§ Document section:
* start *

His work enjoyed renewed attention in the last decade culminating
with the blues photography book "Chicago Blues As Seen
from the Inside: the Photographs of Raeburn Flerlage,"
published by ECW Press in 2000.
Alan
Lomax Dies
Folklorist
Alan Lomax died July 19, 2002. He was 87. The son of noted
folklorist John Lomax, Alan continued his father's work,
recording and collecting blues and folk songs for the Library
of Congress and helping to preserve America's rich musical
heritage. When he was in his teens, Alan accompanied his
father on field trips in the South. He eventually became
an assistant archivist at the Library of Congress, but Alan's
best work was done in the field. In 1938 he produced a series
of recordings with jazz pioneer Jelly Roll Morton that remains
one of the genre's most valuable recorded documents. A book,
"Mister Jelly Roll", resulted from the project.
Three years later, while searching for blues singer Robert
Johnson (unbeknownst to Lomax, Johnson had died in 1938),
Lomax and fellow folklorist John Work discovered and recorded
bluesman Muddy Waters for the Library of Congress. Lomax
went back and recorded Waters in 1942. These were Water's
very first recordings. Lomax's interest in recording and
documenting folk music spread beyond the United States.

* end *

§ Supplied data:

* start *

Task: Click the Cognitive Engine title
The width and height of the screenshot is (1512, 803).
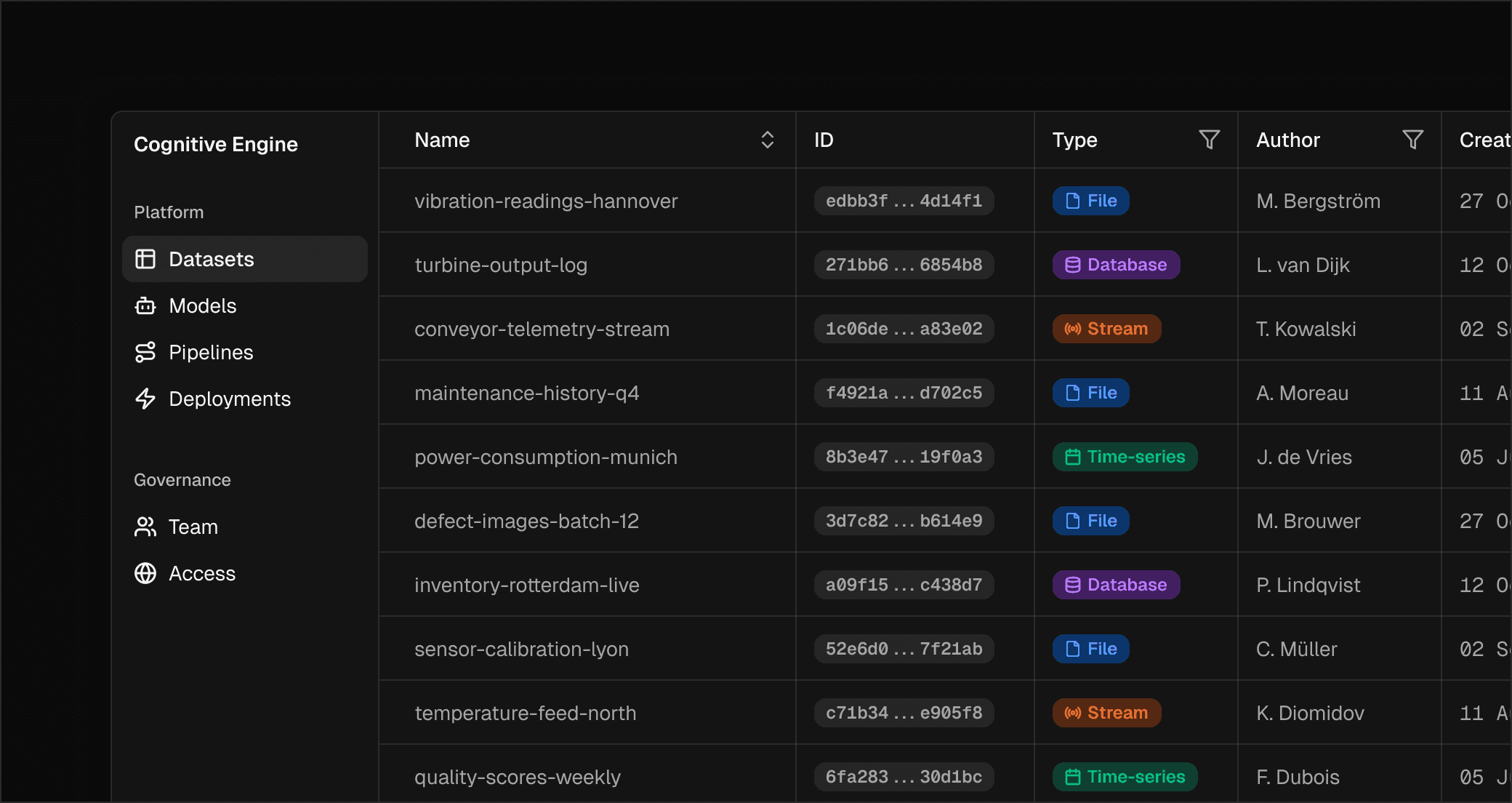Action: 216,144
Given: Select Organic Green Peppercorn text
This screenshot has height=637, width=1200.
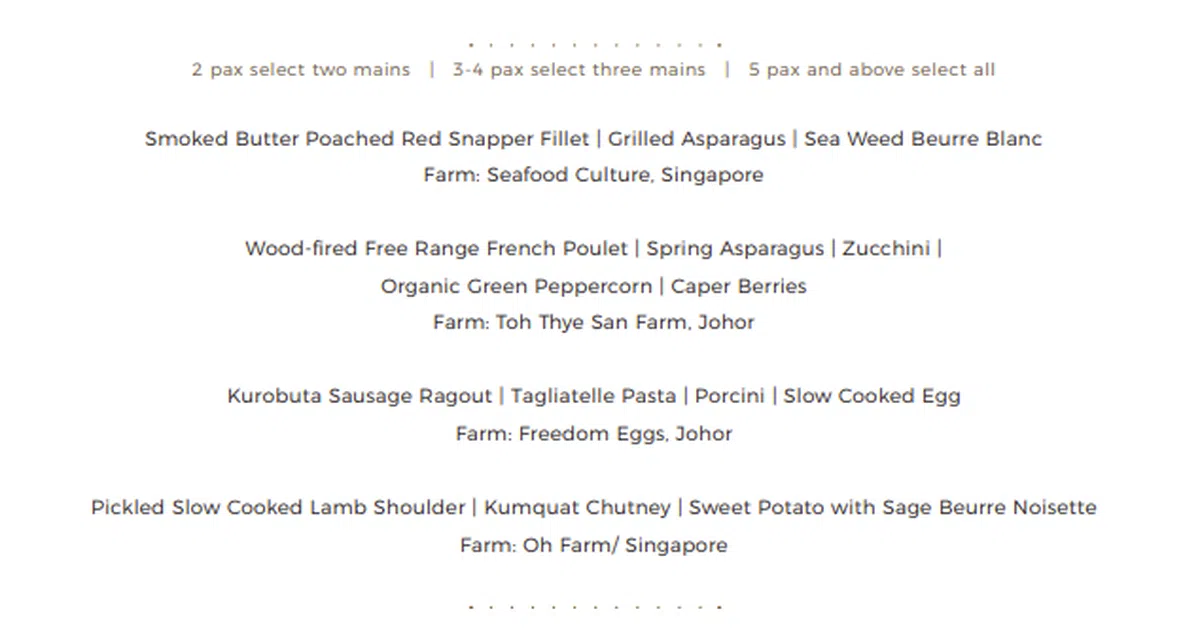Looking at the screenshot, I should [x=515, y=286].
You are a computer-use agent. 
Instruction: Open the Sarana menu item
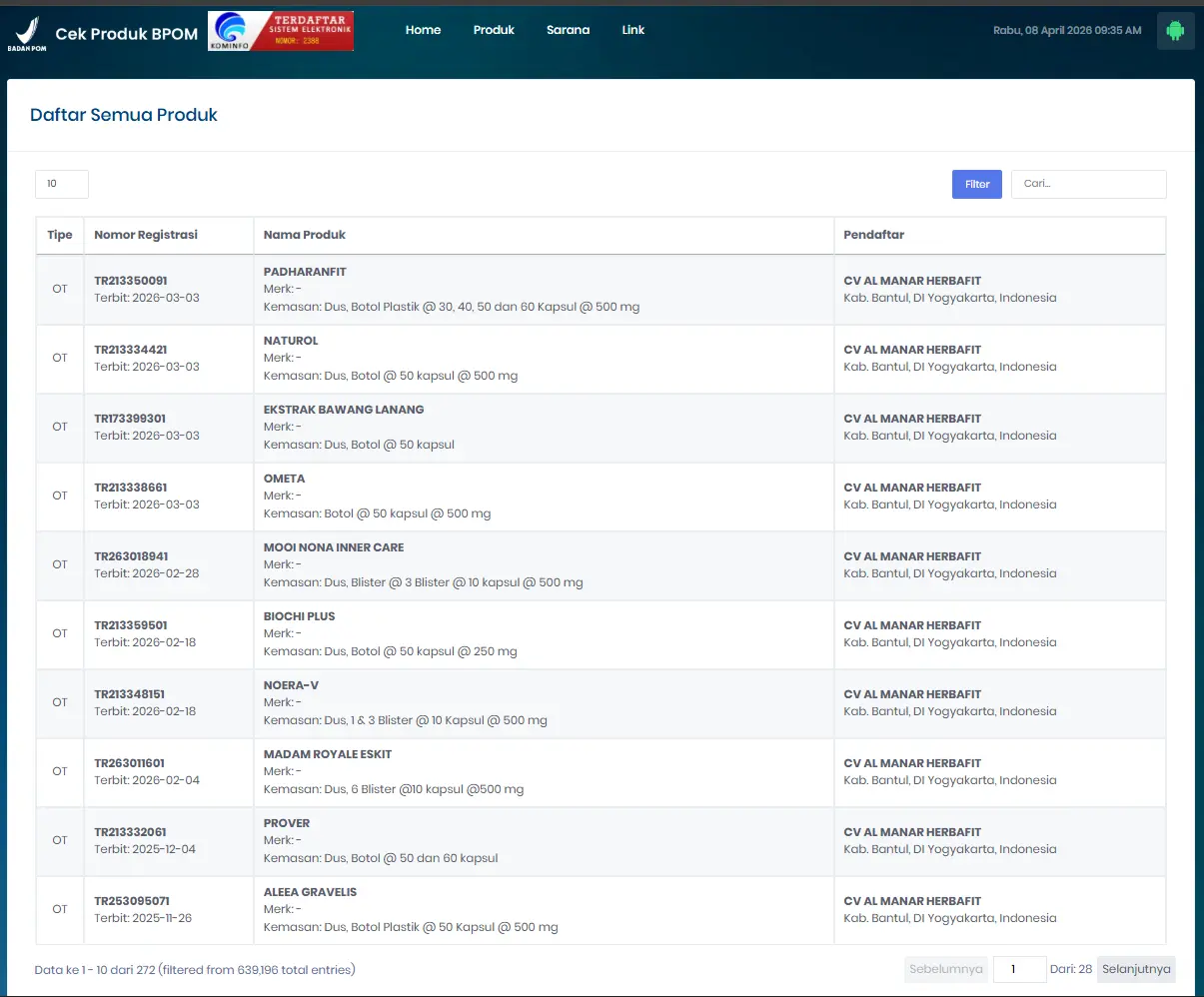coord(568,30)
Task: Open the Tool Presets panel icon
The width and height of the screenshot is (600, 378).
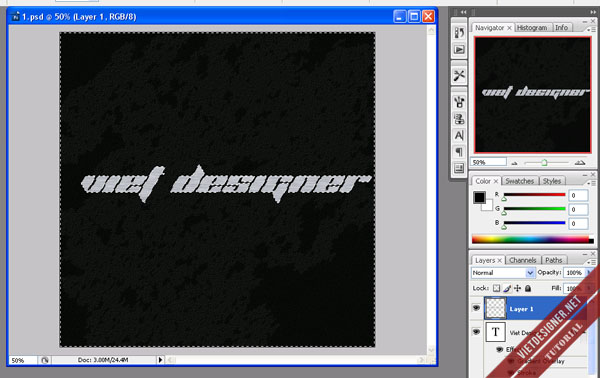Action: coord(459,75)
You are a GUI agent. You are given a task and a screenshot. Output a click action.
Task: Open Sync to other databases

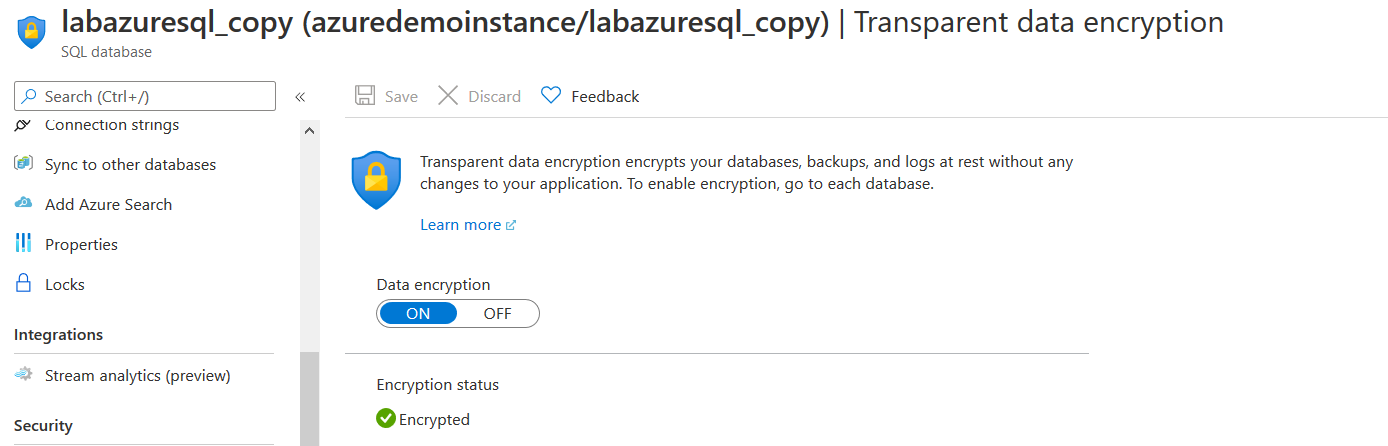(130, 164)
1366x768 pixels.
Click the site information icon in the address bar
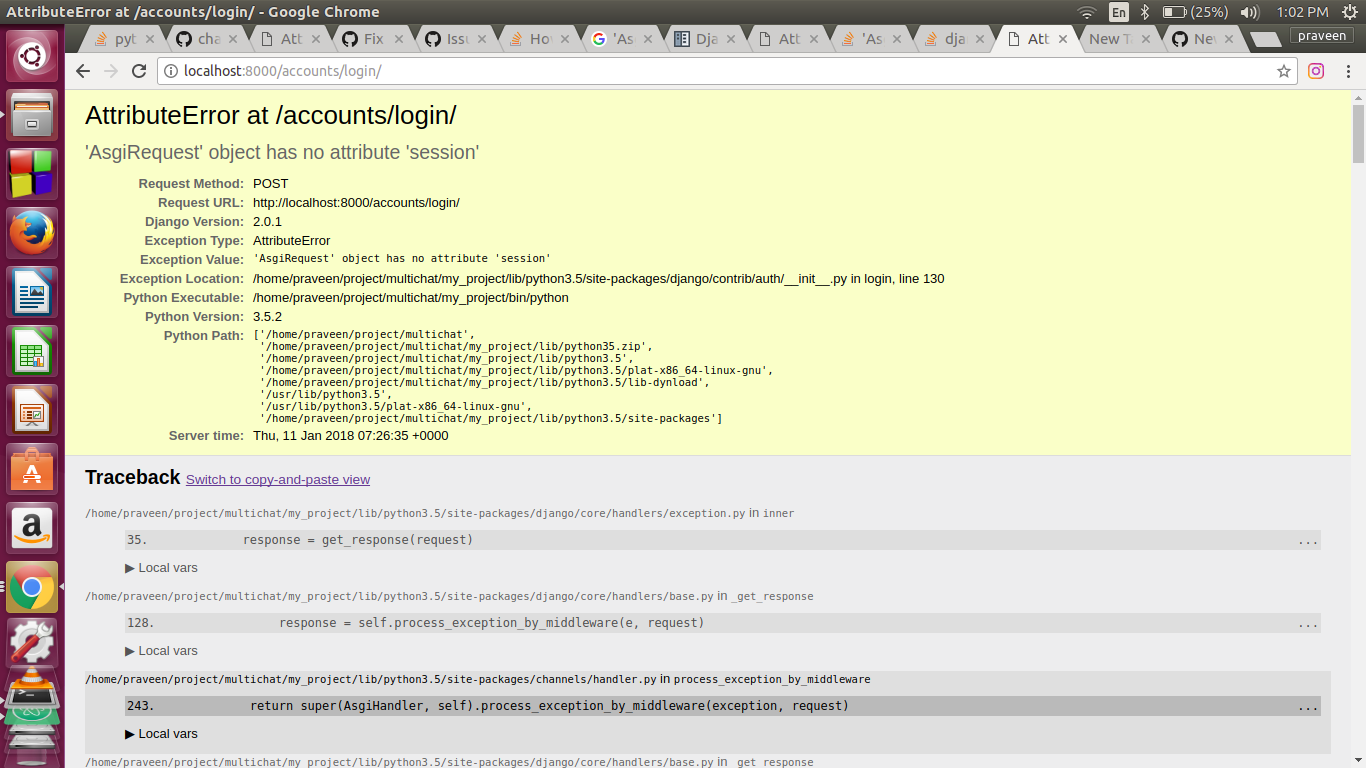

* end *

§ Required tasks:
- a) Duplicate the passage of the blues excerpt starting at "His work enjoyed" and ending at "Press in 2000.".
- b) Summarize the blues excerpt above in two sentences.

§ The answers:
- a)
His work enjoyed renewed attention in the last decade culminating
with the blues photography book "Chicago Blues As Seen
from the Inside: the Photographs of Raeburn Flerlage,"
published by ECW Press in 2000.

- b) Folklorist Alan Lomax, who died July 19, 2002, at 87, continued the work of his father, John Lomax, by recording and collecting blues and folk songs for the Library of Congress. His best work was done in the field, including a 1938 series of recordings with Jelly Roll Morton and the discovery and first recordings of Muddy Waters with fellow folklorist John Work.